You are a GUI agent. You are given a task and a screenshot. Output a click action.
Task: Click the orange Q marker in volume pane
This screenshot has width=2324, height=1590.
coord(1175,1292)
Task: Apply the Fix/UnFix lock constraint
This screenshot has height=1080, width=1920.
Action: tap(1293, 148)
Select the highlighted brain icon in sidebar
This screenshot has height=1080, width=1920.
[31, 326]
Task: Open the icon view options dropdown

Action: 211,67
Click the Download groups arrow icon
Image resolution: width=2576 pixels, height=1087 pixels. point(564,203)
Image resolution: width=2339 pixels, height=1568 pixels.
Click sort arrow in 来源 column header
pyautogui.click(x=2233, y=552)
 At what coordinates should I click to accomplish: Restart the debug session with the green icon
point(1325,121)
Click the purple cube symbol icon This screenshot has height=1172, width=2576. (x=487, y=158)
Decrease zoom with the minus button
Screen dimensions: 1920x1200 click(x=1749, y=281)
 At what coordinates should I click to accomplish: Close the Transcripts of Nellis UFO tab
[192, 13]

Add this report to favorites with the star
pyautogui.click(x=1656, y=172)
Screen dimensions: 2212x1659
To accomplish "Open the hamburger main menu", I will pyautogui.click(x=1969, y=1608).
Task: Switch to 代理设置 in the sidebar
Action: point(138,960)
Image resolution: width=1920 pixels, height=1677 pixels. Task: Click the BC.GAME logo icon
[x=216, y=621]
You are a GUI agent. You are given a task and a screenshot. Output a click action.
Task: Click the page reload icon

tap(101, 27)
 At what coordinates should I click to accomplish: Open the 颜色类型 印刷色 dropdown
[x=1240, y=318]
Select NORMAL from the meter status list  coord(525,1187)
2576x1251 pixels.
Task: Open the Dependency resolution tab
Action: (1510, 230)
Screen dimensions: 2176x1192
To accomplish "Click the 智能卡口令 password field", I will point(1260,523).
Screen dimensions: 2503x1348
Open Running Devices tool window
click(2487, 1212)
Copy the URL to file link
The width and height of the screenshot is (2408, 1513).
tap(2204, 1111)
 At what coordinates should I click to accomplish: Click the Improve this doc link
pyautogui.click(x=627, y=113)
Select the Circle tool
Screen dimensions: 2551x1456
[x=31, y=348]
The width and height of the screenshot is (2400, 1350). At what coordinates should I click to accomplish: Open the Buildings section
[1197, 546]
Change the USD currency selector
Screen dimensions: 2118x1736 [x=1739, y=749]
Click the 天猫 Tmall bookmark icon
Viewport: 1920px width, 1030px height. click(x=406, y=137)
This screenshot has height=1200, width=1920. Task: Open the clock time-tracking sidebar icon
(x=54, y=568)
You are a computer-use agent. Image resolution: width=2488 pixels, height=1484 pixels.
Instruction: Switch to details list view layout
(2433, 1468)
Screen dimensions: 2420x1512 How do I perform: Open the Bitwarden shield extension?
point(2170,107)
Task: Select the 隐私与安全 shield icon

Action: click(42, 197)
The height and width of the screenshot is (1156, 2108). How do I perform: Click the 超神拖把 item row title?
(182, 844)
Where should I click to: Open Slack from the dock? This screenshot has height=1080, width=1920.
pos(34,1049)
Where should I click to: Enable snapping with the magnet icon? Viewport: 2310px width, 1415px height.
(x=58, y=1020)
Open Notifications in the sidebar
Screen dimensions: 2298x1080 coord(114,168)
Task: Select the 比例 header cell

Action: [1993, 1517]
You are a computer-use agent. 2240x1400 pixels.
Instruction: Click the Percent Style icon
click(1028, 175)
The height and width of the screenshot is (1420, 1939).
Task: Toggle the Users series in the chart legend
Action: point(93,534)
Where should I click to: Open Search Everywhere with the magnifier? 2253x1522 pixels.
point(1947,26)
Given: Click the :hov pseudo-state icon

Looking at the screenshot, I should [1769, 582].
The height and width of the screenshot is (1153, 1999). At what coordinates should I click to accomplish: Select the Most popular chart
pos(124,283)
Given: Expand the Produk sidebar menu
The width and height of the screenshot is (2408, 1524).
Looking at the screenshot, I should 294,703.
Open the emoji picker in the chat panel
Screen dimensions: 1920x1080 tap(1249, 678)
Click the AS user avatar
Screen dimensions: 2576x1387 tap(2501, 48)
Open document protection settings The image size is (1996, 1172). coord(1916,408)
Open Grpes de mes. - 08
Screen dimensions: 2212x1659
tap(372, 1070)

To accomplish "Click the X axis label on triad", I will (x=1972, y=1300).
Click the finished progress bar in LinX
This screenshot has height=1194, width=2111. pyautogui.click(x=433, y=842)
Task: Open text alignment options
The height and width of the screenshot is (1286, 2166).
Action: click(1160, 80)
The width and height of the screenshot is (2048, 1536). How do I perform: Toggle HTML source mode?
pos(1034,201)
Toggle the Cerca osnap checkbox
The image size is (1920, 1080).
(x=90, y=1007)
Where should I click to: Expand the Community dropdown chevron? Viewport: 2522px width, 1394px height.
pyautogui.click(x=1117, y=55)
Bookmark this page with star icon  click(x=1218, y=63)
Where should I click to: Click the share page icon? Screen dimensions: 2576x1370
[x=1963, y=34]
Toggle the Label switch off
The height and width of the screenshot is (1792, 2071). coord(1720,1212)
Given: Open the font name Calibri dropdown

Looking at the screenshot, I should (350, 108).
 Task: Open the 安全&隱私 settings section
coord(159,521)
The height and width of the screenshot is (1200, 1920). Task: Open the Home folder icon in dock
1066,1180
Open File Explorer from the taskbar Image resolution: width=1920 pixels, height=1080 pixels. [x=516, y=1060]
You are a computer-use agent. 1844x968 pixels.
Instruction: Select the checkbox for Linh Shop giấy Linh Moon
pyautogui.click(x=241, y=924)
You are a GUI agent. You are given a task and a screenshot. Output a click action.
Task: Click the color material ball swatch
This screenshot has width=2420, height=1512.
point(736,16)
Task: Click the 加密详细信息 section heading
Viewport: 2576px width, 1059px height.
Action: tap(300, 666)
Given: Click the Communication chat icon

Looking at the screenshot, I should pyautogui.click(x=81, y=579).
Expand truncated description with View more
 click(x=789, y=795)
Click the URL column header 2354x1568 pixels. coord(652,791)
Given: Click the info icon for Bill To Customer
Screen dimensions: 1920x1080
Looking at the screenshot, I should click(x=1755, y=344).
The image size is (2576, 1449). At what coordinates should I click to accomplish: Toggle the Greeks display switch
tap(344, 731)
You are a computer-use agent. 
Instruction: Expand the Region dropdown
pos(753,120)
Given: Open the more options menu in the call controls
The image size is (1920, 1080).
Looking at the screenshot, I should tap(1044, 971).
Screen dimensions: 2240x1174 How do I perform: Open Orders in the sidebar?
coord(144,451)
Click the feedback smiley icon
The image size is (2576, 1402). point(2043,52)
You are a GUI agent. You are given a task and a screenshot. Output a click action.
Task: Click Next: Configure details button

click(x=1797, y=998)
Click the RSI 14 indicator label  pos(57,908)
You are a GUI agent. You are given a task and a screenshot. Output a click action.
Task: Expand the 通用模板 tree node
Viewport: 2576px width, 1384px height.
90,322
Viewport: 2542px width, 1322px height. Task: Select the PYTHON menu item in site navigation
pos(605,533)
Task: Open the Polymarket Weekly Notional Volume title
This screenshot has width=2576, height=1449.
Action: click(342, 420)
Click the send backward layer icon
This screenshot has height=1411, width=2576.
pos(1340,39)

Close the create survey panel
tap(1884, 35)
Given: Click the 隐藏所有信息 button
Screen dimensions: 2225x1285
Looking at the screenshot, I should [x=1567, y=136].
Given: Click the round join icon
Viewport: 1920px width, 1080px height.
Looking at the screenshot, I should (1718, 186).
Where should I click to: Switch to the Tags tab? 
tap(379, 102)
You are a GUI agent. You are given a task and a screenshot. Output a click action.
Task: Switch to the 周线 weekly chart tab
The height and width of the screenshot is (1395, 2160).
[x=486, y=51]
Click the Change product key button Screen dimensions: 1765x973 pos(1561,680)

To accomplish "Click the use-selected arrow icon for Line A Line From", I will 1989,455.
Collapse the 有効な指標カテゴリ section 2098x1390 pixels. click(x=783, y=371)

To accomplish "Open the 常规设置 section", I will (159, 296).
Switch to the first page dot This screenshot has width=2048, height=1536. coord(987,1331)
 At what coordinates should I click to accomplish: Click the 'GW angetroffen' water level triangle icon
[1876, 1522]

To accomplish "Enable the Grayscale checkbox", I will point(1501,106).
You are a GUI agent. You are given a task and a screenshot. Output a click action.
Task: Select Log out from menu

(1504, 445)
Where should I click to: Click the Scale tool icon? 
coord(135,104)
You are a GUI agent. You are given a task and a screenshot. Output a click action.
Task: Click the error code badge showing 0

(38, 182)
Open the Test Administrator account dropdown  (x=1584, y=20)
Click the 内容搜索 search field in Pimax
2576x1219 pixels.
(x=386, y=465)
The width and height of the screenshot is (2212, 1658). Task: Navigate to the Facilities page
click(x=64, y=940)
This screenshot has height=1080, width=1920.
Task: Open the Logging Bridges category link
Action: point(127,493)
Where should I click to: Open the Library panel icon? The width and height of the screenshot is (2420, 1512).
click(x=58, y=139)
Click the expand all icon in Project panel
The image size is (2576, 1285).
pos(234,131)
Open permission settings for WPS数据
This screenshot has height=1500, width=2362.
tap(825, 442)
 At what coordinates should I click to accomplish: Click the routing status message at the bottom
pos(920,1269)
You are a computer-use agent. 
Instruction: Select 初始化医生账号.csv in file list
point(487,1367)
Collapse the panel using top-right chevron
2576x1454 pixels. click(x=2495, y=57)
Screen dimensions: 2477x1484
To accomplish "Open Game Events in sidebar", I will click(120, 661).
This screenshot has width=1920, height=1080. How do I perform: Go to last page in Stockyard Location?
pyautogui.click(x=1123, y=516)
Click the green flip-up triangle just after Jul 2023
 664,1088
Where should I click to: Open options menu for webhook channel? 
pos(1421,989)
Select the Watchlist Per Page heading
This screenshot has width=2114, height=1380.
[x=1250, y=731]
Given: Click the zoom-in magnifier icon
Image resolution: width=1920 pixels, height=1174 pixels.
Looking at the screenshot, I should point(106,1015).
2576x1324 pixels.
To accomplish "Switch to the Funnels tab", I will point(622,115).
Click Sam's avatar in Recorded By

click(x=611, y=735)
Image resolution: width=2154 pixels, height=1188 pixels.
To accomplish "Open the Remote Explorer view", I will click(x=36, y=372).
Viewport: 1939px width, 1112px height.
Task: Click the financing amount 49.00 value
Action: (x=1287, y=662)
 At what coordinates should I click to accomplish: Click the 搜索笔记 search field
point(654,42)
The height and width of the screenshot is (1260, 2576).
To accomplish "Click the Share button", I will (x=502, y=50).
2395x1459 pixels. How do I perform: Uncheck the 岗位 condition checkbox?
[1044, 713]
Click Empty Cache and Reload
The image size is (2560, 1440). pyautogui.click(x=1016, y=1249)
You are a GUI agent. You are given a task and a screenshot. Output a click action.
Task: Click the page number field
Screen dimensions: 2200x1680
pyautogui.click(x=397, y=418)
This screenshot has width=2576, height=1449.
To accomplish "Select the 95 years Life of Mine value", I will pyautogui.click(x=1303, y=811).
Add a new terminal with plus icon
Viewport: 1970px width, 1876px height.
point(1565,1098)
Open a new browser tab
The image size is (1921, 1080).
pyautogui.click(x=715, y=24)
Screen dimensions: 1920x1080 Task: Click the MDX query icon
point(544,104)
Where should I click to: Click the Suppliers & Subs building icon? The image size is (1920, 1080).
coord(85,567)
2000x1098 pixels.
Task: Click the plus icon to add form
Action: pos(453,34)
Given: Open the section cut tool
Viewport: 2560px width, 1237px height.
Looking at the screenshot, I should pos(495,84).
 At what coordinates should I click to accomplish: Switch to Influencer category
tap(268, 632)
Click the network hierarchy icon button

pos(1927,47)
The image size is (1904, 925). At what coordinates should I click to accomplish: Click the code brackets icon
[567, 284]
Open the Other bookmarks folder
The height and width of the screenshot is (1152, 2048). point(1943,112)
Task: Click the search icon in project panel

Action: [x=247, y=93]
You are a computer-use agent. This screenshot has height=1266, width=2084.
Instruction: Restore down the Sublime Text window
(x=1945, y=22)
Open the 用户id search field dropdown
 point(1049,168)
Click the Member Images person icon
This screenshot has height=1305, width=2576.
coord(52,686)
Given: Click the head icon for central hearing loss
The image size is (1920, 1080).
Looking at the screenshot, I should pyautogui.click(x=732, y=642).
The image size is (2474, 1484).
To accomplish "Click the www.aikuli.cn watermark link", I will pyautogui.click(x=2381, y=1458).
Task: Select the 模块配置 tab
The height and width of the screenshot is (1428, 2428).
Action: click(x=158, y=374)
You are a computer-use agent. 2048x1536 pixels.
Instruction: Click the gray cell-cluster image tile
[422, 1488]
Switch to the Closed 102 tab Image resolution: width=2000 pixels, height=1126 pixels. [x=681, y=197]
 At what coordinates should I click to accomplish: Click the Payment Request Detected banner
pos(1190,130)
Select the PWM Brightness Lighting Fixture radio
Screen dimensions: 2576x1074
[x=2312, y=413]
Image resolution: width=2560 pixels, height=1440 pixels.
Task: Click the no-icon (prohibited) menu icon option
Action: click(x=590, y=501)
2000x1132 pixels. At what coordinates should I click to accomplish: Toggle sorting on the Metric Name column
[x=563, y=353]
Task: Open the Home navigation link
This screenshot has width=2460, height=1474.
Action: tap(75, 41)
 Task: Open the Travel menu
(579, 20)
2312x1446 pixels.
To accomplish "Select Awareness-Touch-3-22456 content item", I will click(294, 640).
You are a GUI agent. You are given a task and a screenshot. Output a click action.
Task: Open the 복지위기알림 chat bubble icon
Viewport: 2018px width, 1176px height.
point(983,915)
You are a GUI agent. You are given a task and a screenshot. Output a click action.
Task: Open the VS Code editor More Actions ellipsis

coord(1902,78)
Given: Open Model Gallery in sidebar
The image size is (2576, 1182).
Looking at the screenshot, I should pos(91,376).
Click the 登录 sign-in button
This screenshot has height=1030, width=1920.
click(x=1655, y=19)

============

Examine the data above and state how many of its lines contain the word "computer", with no further remarks.

* Expected answer
7